Ollie Otter is lining up his activities for the year and is hunting local schools in which to offer education on booster seat and seatbelt safety.
“I would like to visit every school in the Warren County system this year,” said Tennessee Constable Jason Dodson, who will be coordinating events throughout the year. “If principals will call me, we can arrange a time for Ollie to visit.”
The Ollie Otter safety program was developed by several organizations as a solution to a serious problem: lack of booster seat and seatbelt education to our youth at a critical age when good safety habits are formed.

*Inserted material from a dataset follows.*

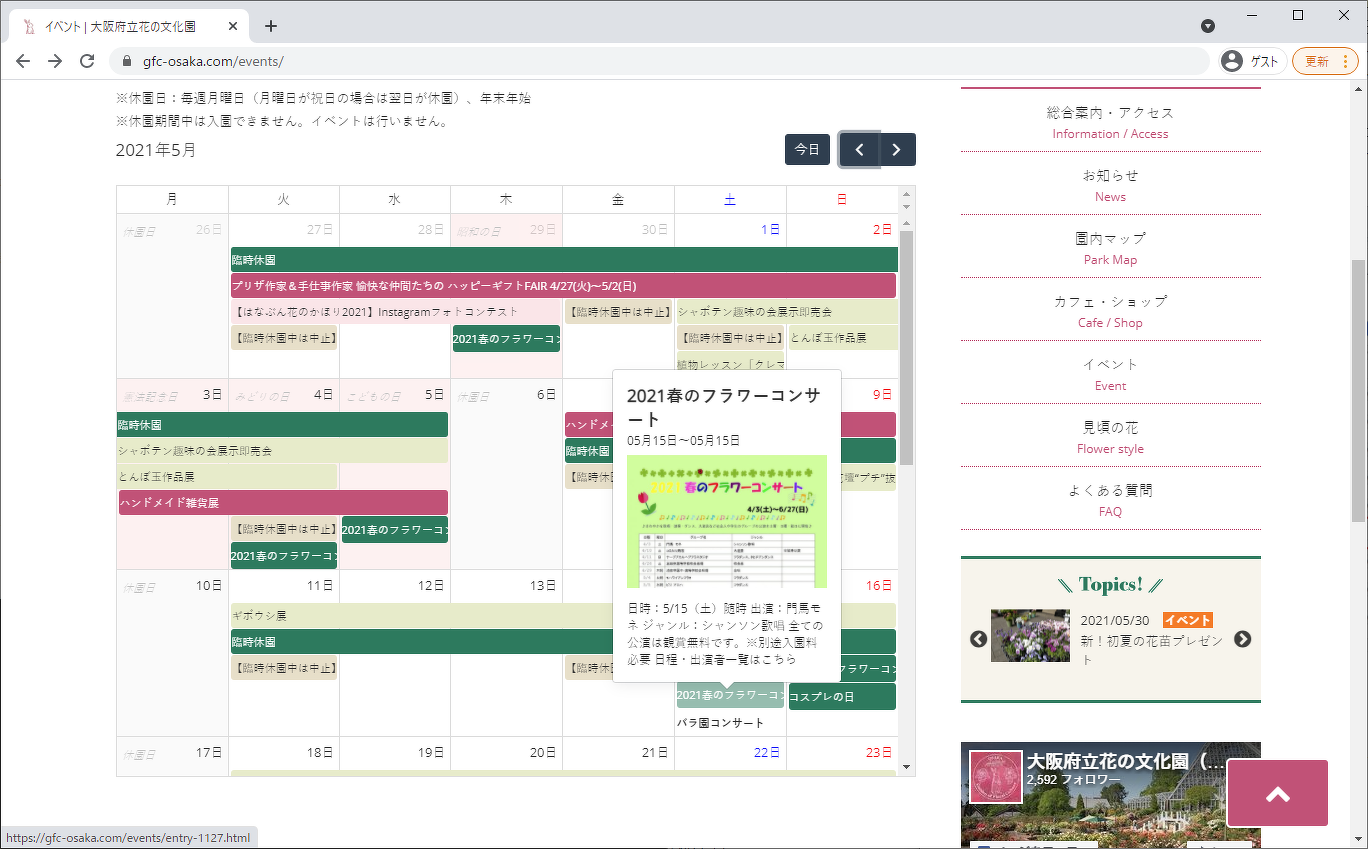Click the browser back arrow icon
Viewport: 1368px width, 849px height.
coord(23,61)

The Ollie Otter program communicates that state law requires the use of a booster seat until a child is 4-foot-9, or 9 years old. An orange and white construction barrel, representing Ollie’s home, is on display to teach the children the importance of roadway safety near construction work zones. The children are told to ask their parents to “please slow down” when they see construction barrels or road builders on roads.
With the help of the Tennessee Highway Patrol and local law enforcement, the children are also taught about “Belts to Bones,” and what parts of the body the seatbelt should hit when properly buckled up – the collarbone, the sternum, and the hipbone.
The fully costumed Ollie Otter character encourages children to wear their seatbelts and educates them about Tennessee’s booster seat law. Volunteers from the crowd are measured to show the students the height differences between those who need to be in a booster seat and those who don’t.
The Ollie Otter program is implemented by a network of statewide volunteers who work through the Tennessee Technological University BusinessMedia Center in Cookeville to coordinate the presentations. The unprecedented educational safety campaign was launched in December 2006.
Julie Brewer, program coordinator with the TTU BusinessMedia Center, says the education effort is working.
“Statistics show that booster seat usage is improving, which is what our goal is,” she said. “The familiarity of the program has grown so children and the community recognize Ollie and his message when he goes to a school or community event.”
According to the National Highway Traffic Safety Administration, in 2008, the use of seatbelts in passenger vehicles saved an estimated 13,250 lives. The use of booster seats compared to the use of adult seatbelts alone lowers the risk of injury to children in crashes by 50 percent.
Ollie recently gave a presentation at LBJ&C Headstart in Midway. Later this year, he will be in attendance at Kids Funfest and Safety Day on April 25 at McMinnville Civic Center. The event is free and open to the public. It offers children all kinds of fun activities and a close-up look at safety equipment, such as emergency helicopters, firetrucks, ambulances, and a roll-over simulator from Tennessee Highway Patrol. Ollie will also be in attendance during the Kids Funfest and Safety Day on April 11 in Van Buren.